The energy transition and climate targets have created a pressing need to scale technologies to decarbonise hard-to-abate sectors, many of which require low-carbon gases as well as greater electrification.
To reach the targets of the Paris Agreement, DNV, an international accredited registrar and classification society headquartered in Norway, forecasts that hydrogen will need to meet around 15% of world energy demand by 2050. This will necessitate a significant buildout of infrastructure to enable a hydrogen economy, much of it repurposed from natural gas infrastructure.
The cost to repurpose pipelines is expected to be just 10–35% of new construction costs. This potential saving will lead to more than 50% of hydrogen pipelines globally being repurposed from natural gas pipelines, rising to as high as 80% in some regions that have significant existing natural gas infrastructure.
As demand for repurposing natural gas pipelines grows, companies operating in the sector require guidance to help them get started. For example, as a pipeline operator looking to transform energy systems for hydrogen, or a government decision-maker or regulator, where do you start in your efforts to repurpose natural gas networks? What are the vital factors you need to assess? And what standards should guide your evaluation?
Standards and R&D
Assessing existing natural gas transmission pipelines for hydrogen transport requires a set of reliable and adequate guidelines. Industrial users, such as producers of ammonia, have transported the gas in pipelines for decades, but in limited use cases. Standards are not yet fully developed for its transportation more widely in gas infrastructure and in repurposed pipelines.

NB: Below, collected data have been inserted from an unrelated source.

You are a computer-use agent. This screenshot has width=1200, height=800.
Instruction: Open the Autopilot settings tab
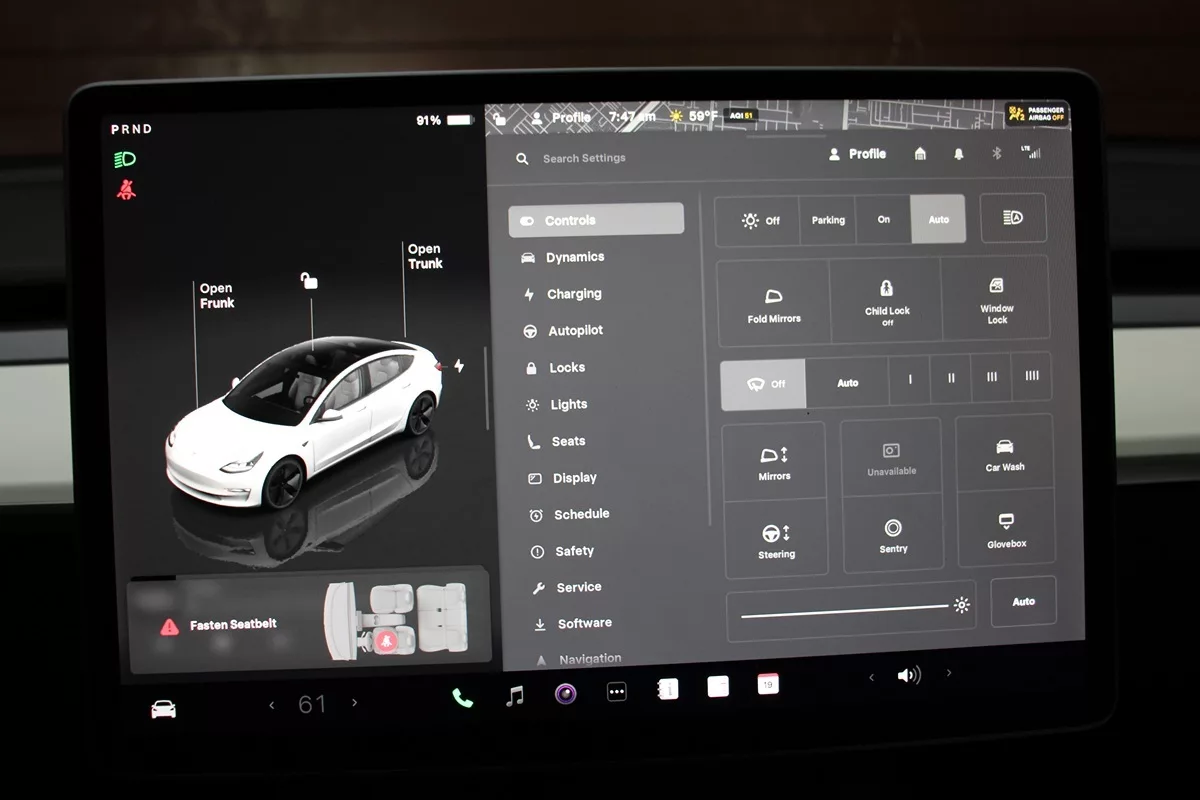[x=575, y=331]
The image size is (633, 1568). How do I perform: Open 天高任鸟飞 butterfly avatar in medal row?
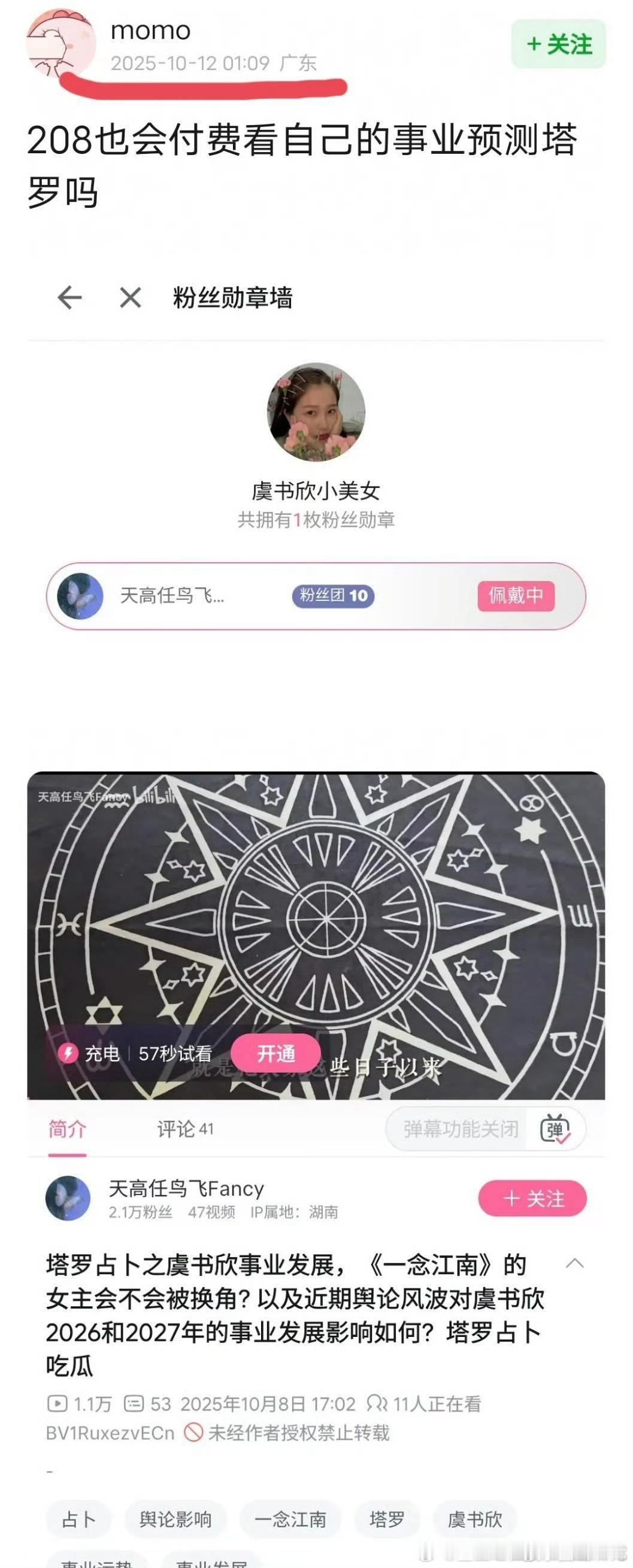tap(80, 596)
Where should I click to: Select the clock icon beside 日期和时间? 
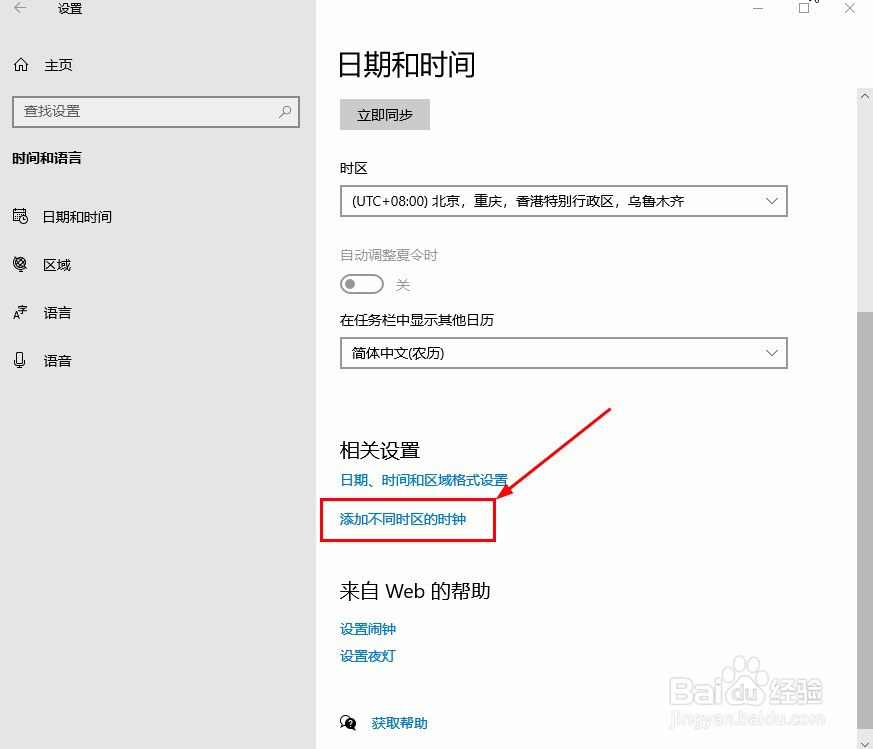pos(21,216)
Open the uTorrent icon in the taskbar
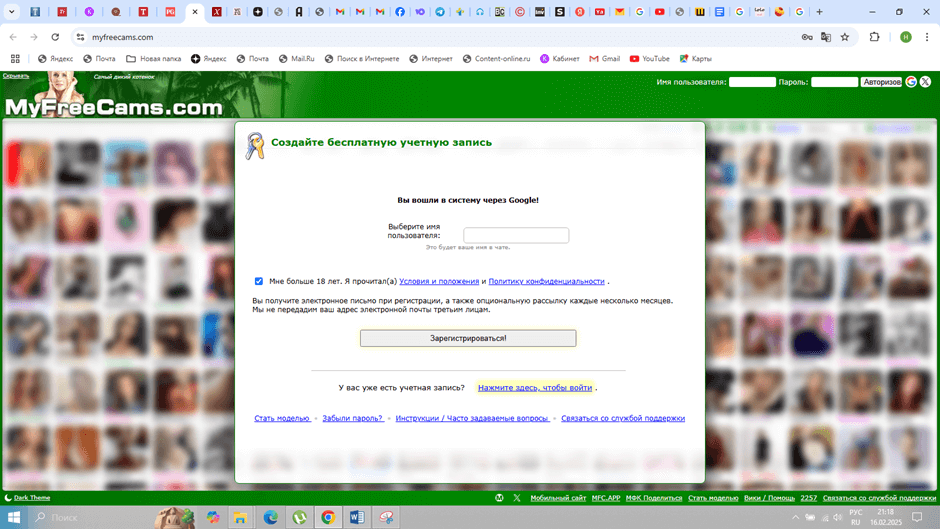 [x=299, y=517]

R&D and joint industry projects play an essential role in closing knowledge gaps to develop standards and recommended practices needed for safe and efficient repurposing of pipelines for the gas as an essential enabler of a hydrogen economy.
Existing pipeline infrastructure has been designed for transporting natural gas. Industry standards govern the construction and operation of natural gas pipelines (see Fig.1), along with local regulations. However, the codes in place provide limited guidance on the design and use of hydrogen in existing pipelines. The commonly cited design practices for hydrogen pipelines are based on the ASME B31.12 standard. However, some ASME requirements are likely to be conservative as they are based on sour service (containing hydrogen sulphide) design guidance.
These requirements are then challenging to achieve for existing natural gas transmission pipelines. Some of the constraints, such as weld hardness, are even more conservative than those found in sour service guidelines such as NACE MR0175/ISO 15156.
However, the possible negative effects of hydrogen on pipeline materials, especially long term, should not be underestimated, especially considering there is limited experience of managing hydrogen pipelines. The repurposing process must be aligned so that it ensures safe transportation of the gas in the future.
During the repurposing process, all aspects related to change of fluid should be carefully evaluated, considering the local regulatory regime. This requires deep technical knowledge and an understanding of gas networks.
For repurposing assessments, it is essential to know the gaps in standards and guidelines and understand where it will be necessary to follow a more bespoke repurposing evaluation process based on hydrogen engineering knowledge and a design review.
It is the gas network operators, together with governments and regulators, that initiate decisions to gauge the possibility of repurposing pipeline systems for hydrogen. Many operators have started assessing which of their pipelines could be converted to service the gas, and where new pipelines need to be built.
They must ensure the repurposing is safe, feasible and cost-effective. However, prior to undertaking this process they should identify where, when and what gas quantity demand there will be for hydrogen transport across their networks.
A solid regulatory framework is also essential. Up to now, no specific legislation has been implemented for widescale hydrogen transportation in pipelines, meaning existing regulations for natural gas are used for hydrogen projects.
Governments can also assist network operators in their evaluations by setting national strategies outlining the sectors expected to utilise the gas and making clear the pricing models to be used for its transportation and supply. This will allow operators to better plan the conversion of existing assets.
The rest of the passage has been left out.